The capability to borrow does not matter to the lenders. Lenders are interested in:

  • Risk management (which is done fully with the collateral)
  • Liquidity after lending out their funds (capability to call in the loans or tokenize the loans)

But the capability to borrow matter’s very much to the borrowers:

  • It’s not only the interest payable, which is relevant
  • It’s relevant, how much can the borrower borrow on a given asset basis

Capability to borrow with different interest rates

Let’s imagine further two scenarios for the borrower:

Scenario C (the same as Scenario A)

  • Loan amount: 100 units
  • Collateral: 300 units
  • Interest: 10%

Scenario D

  • Loan amount: 100 units
  • Collateral: 150 units
  • Interest: 15%

Loan to Collateral Value’s (LTV’s) is different. The interest rates are different too. The loan amounts are the same. But which option is better for the borrower?

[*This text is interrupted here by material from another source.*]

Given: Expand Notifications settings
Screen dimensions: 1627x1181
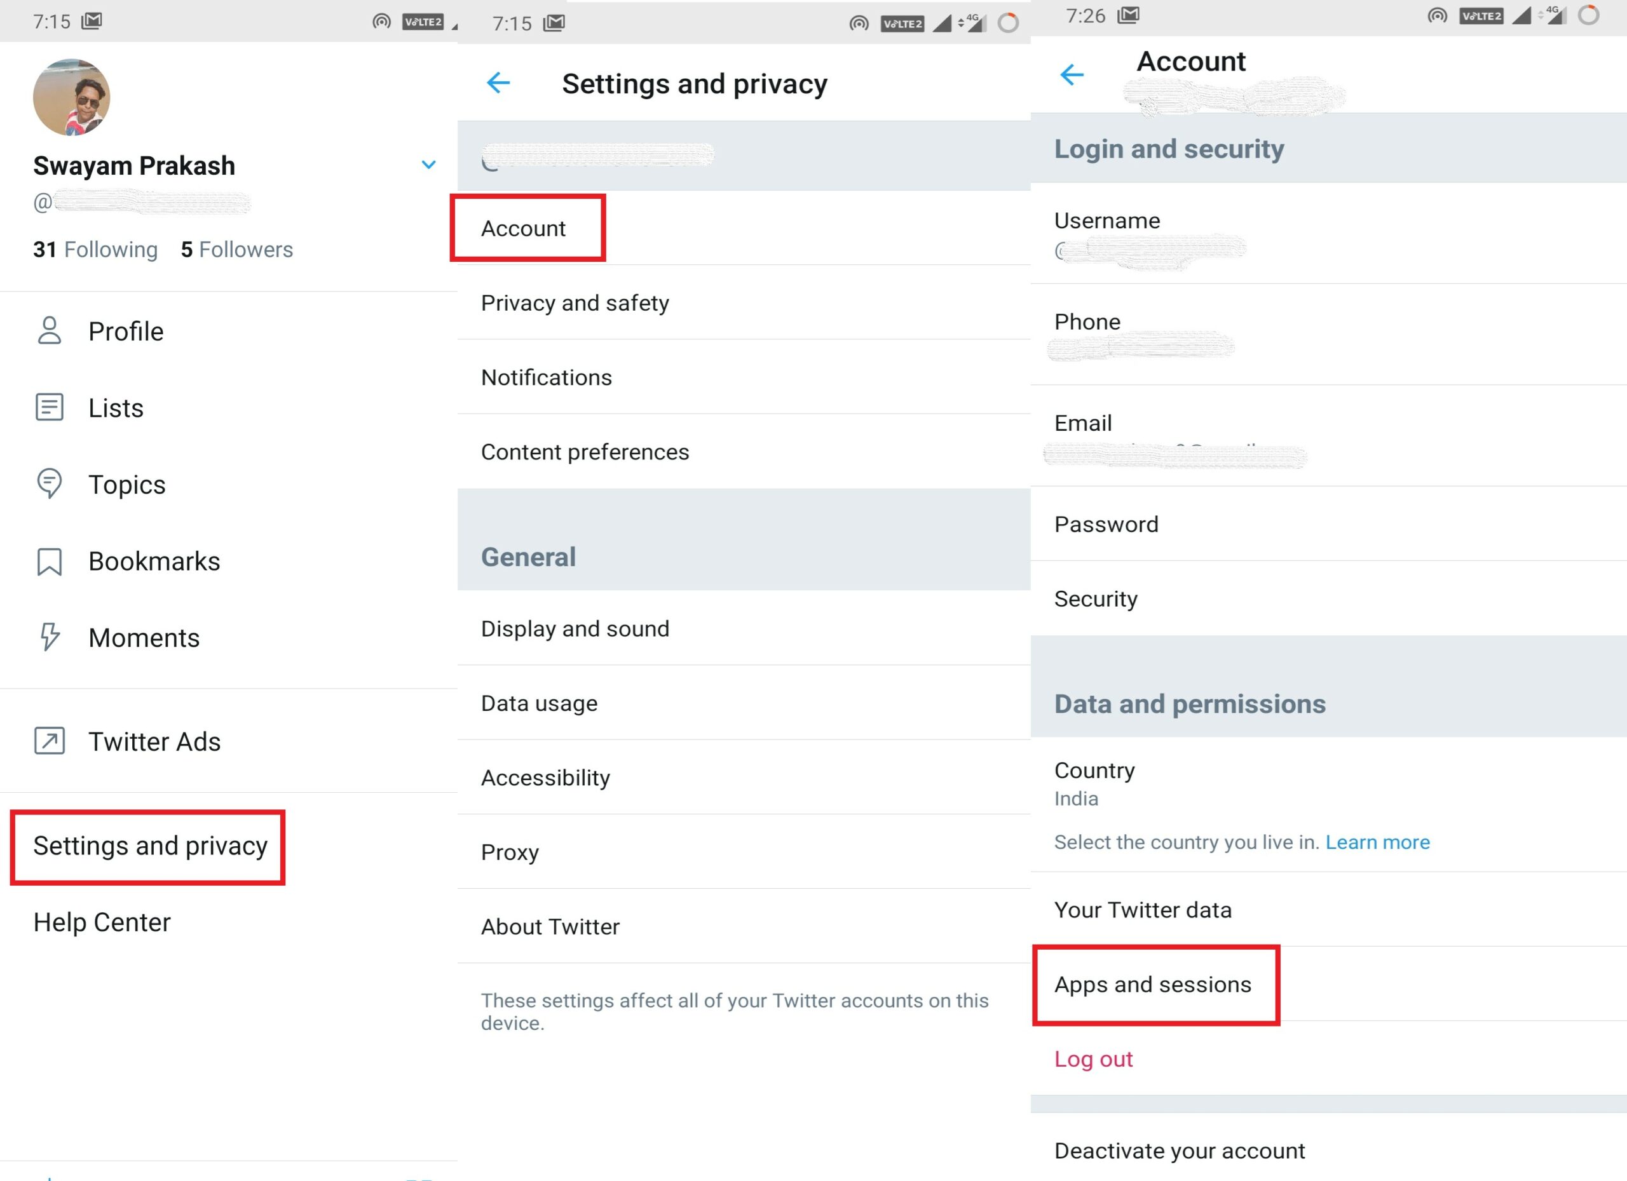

Scenario C: LTV: 33%; Interest 10%

Scenario D: LTV: 66%; Interest 15%

The borrower will pay in Scenario C 50% more interest for 100% higher LTV – the borrower will have higher leverage on his assets. If the borrower needs leverage, then Scenario D is preferable for him – he would pay a little bit more interest for a much bigger loan.

How does SmartCredit.io enable low collateral ratio?

Two CFA’s (Chartered Financial Analysts) and ex-Credit-Suisse-Bankers co-founded SmartCredit.io. The key competitive advantage of SmartCredit.io is in credit risk management.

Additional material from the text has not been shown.